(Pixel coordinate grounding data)
|---|

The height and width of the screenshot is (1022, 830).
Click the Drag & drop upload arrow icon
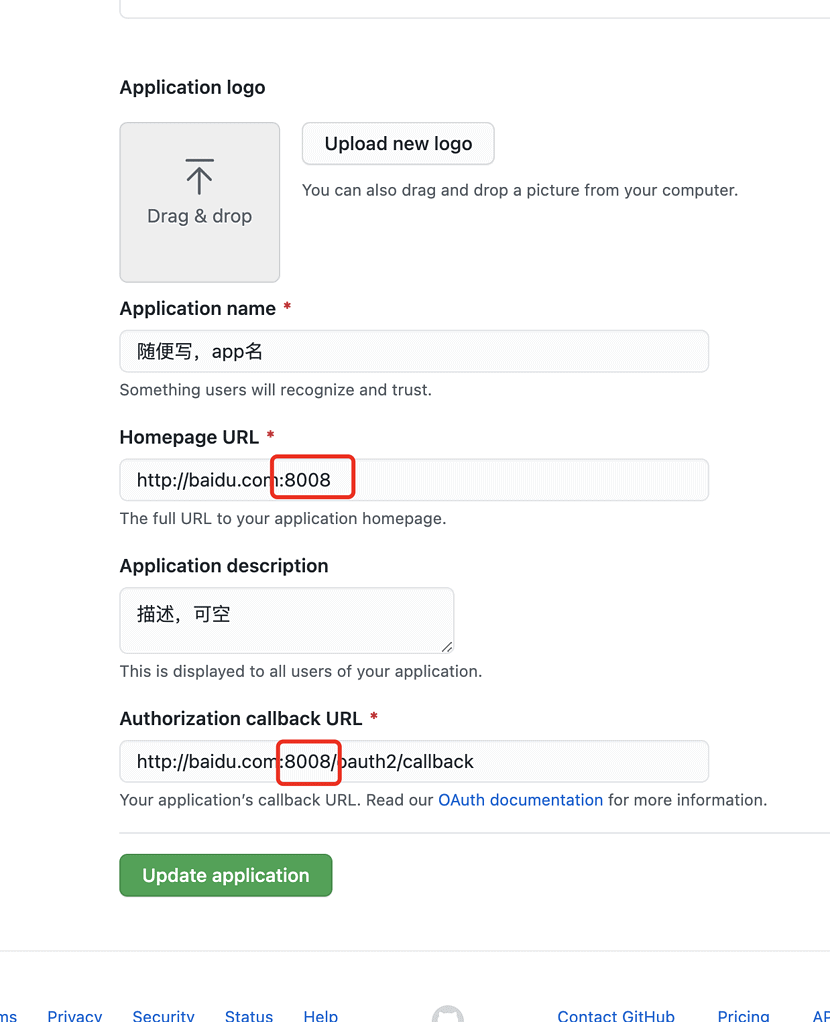point(199,175)
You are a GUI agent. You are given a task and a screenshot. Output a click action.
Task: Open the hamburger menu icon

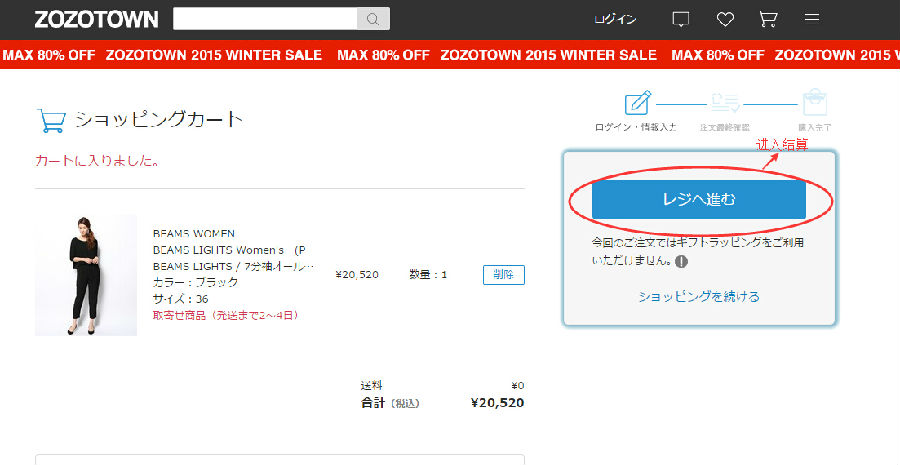click(x=812, y=18)
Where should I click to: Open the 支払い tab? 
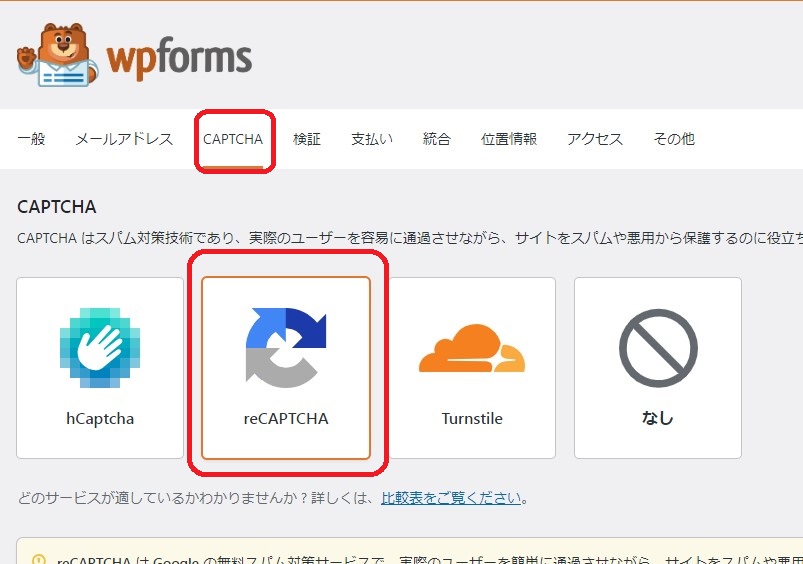tap(372, 139)
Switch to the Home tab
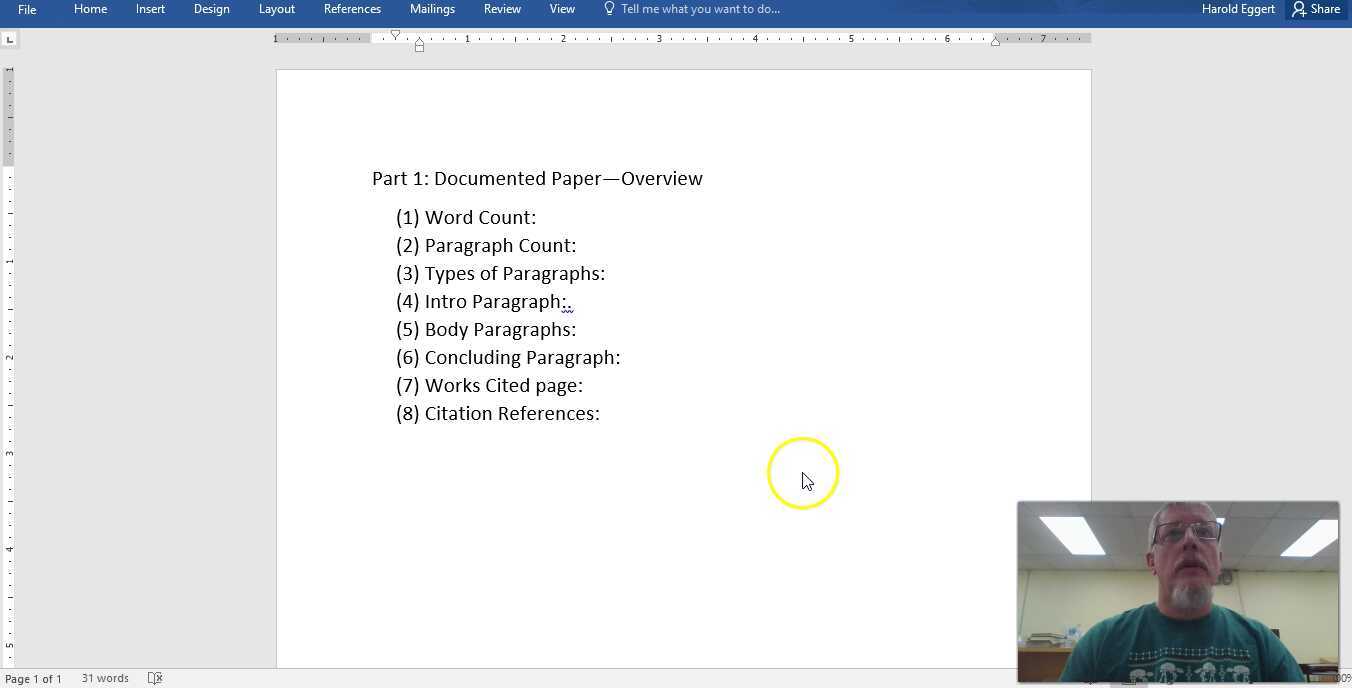 point(90,9)
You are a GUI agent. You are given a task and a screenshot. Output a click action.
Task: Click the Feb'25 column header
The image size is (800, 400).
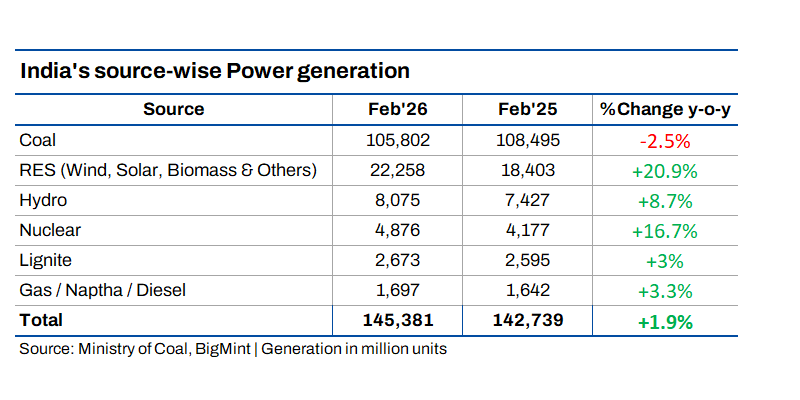point(527,109)
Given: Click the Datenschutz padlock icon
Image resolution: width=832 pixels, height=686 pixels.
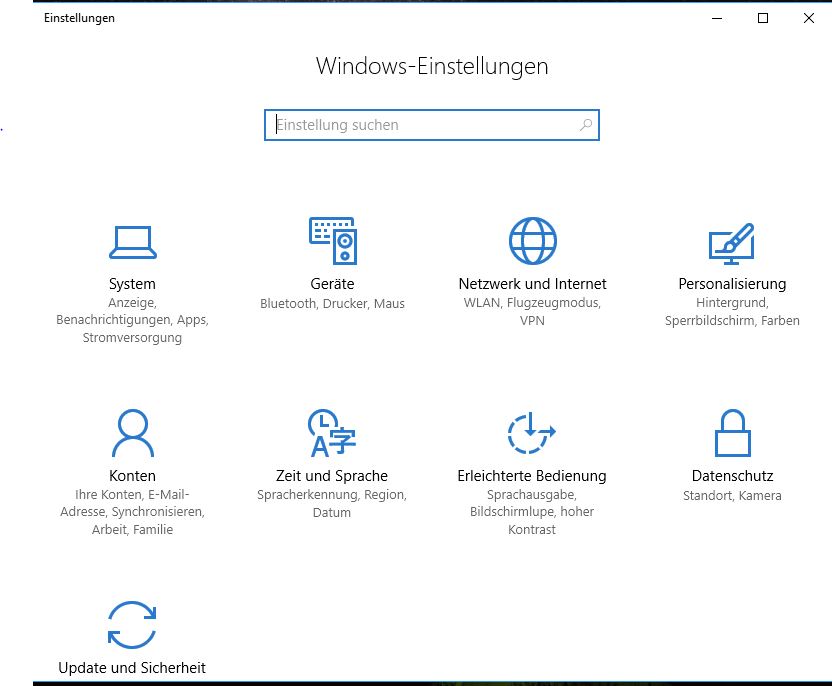Looking at the screenshot, I should [732, 433].
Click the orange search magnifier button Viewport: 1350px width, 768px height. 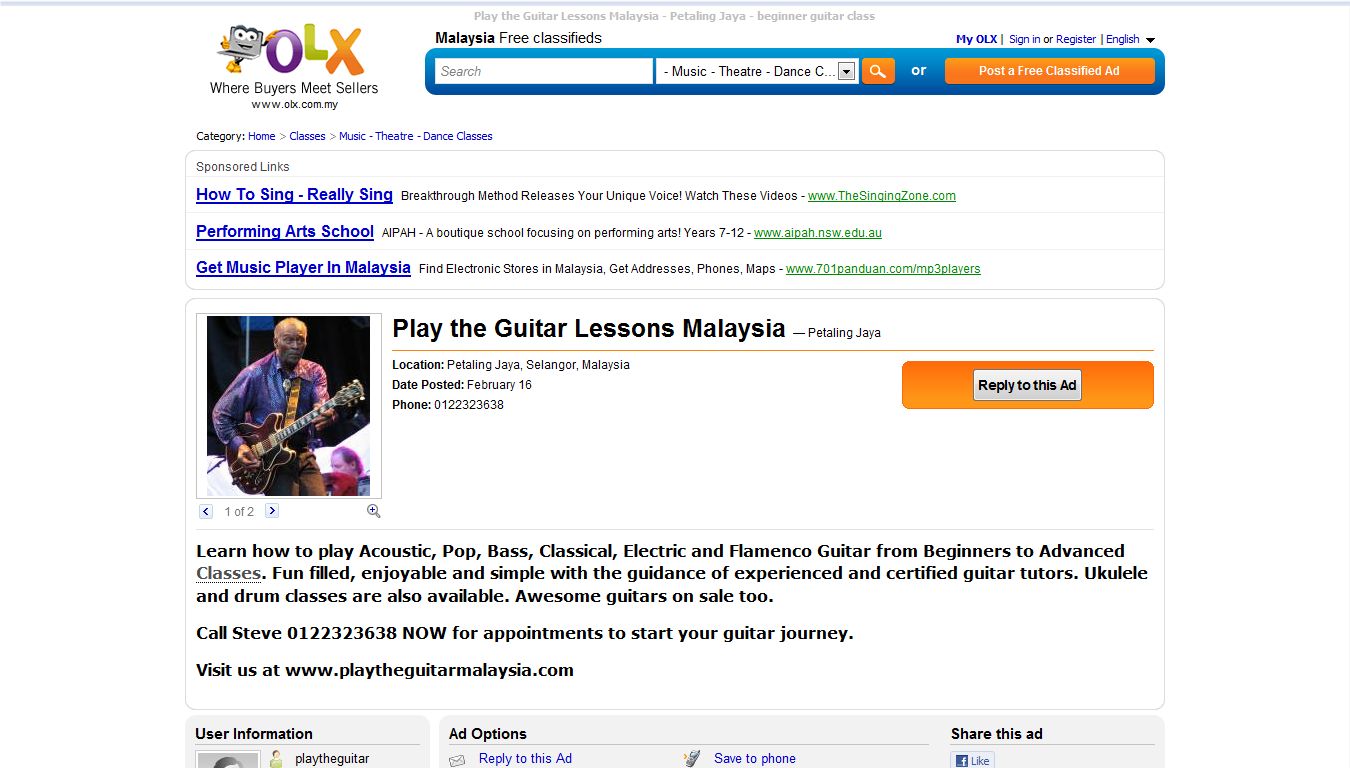tap(878, 71)
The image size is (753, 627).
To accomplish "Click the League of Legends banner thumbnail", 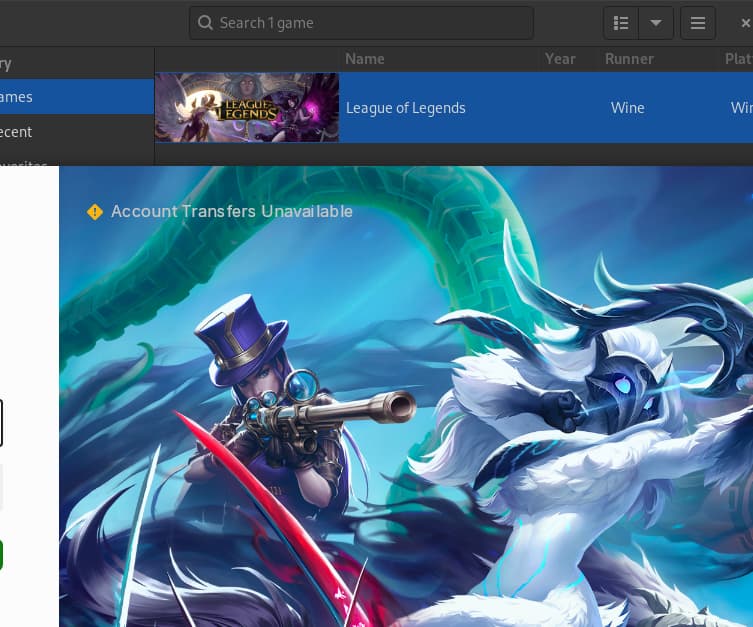I will pos(247,108).
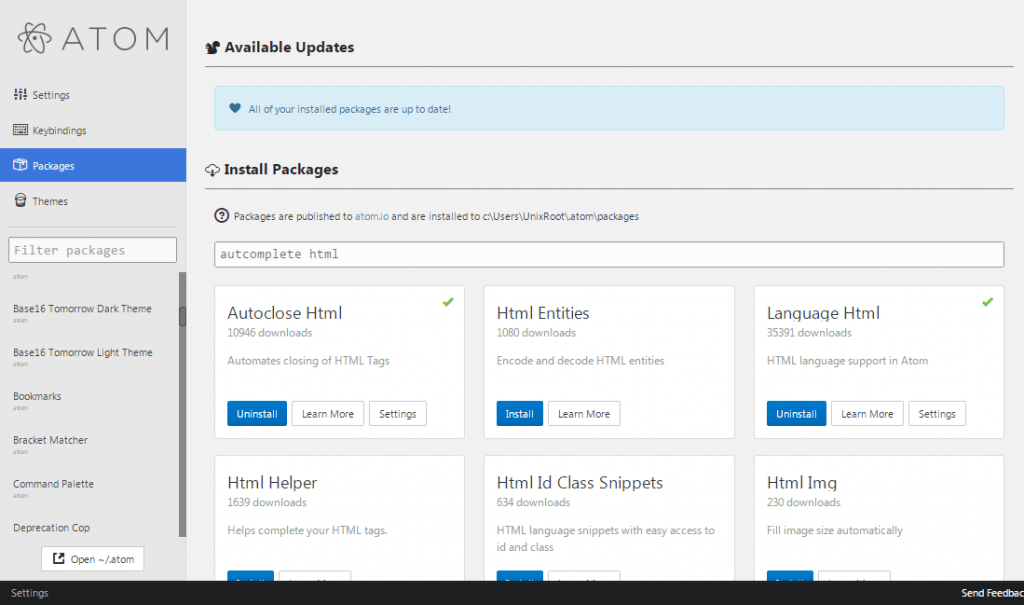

|---|

_INSTRUCTIONS FOR THE TASK_
Return the stretch of data that begins with the line showing "Task: Open the hamburger menu icon" and goes on through the line showing "Given: Click the Datenschutz padlock icon", exactly, with pictures removed.

_WORKED SOLUTION_
Task: Open the hamburger menu icon

click(x=812, y=18)
Where should I click to: Open the 支払い tab? 
tap(372, 139)
Switch to the Home tab
 point(90,9)
You are a GUI agent. You are given a task and a screenshot. Output a click action.
Task: Click the Feb'25 column header
The image size is (800, 400).
point(527,109)
Given: Click the Datenschutz padlock icon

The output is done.